I was thrust into it by necessity and through no fault of my own: I did not choose to quit a good job, nor did I choose to do something to get me fired. I was laid off.

I have neither the desire nor the skill to run my own business, nor do I want to do so. I take not even the slightest joy in doing so, and, in fact, I am not certain I can find a word the even comes close to describing the depth of my loathing and hatred for having to do so. I am not a pitchman for the product I sell because, quite frankly, there does not seem to be a lot of demand for my skills and knowledge. Yet at the moment, it is my lot in life to make a living in this way, and I am failing miserably.

I am not expressing self-pity. This is an honest self-assessment from a husband and father who knows what he earns is not paying the bills, and from a journalist, a writer, an editor who loves his craft. That love, which includes a passion for community journalism, as well as my appreciation for Mike Bailey and the gang at BocaJump, and the northwest suburban Patch.com crew, are some of the keys that have been helping me hold it together.

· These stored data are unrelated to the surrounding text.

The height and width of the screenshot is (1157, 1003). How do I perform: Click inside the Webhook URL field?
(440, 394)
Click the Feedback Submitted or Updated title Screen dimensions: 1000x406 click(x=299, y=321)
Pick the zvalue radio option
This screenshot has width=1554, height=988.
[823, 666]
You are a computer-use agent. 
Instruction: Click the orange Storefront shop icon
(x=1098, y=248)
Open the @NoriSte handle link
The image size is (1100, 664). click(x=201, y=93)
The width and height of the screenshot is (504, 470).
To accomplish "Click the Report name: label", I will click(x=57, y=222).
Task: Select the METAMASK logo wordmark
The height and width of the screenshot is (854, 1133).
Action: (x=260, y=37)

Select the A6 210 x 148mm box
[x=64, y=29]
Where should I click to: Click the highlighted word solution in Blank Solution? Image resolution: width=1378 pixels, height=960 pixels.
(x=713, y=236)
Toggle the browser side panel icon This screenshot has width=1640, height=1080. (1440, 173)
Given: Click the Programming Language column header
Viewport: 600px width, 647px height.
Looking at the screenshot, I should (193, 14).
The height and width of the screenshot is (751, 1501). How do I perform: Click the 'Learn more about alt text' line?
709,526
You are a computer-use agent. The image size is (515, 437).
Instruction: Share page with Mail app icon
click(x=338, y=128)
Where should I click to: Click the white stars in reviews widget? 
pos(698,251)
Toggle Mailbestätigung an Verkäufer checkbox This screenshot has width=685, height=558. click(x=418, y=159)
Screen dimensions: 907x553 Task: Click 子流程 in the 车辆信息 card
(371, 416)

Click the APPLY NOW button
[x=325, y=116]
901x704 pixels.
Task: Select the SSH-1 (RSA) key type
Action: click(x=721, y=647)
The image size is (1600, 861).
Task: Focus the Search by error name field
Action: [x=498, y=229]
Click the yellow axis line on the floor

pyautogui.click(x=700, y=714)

Perhaps it is a good thing, at the moment, that I am not a very good pitchman. For the past several weeks, I have been chasing leads that have not panned out or, alternatively, I have been dealing with canceled appointments and waiting for phone calls or emails that are not returned for stories I know are there.

I also have been taking classes since January with the goal of obtaining certification in a software suite that is important for website design and development. As I approach my final month of training, I feel apprehensive, knowing I have five tests ahead of me and that I have had little time to practice.

The U.S. Postal Service is not helping my cause at all, either: The student version of the Adobe software I ordered should have been in my hands within the first few days of April. But the Postal Service lost it, and the company I ordered from won’t ship me a new set until the package is returned. Nearly a full month has slipped by while the software package sat in a bin or on a shelf somewhere in Chicago. Two redelivery requests went unheeded, probably, I was told, because they could not find the package. But on Friday, the tracking number for it finally showed movement, as the software presumably moved from Chicago to Des Moines, Iowa, before bouncing to Franklin Park and then back to Des Moines. I’m not quite sure what to make of that except that it seems ominous — the company I ordered it from, and the place where the package originated, is in Texas. I suppose it could end up anywhere at this point. Perhaps it will end up near my niece in Alaska.

During this period of new software training, I have slowed down in my job search — something I actually was encouraged to do at the outset so I would focus on the training. Instead of sending out resumes for five or more jobs a week, I’ve become more selective, choosing only those positions that seem to be the best match for my skills, my background. But I’ve also tried to be flexible, sending out resumes to employers looking for content writers or editors outside of journalism, copywriters. My heart’s desire, however, is to remain in the news industry.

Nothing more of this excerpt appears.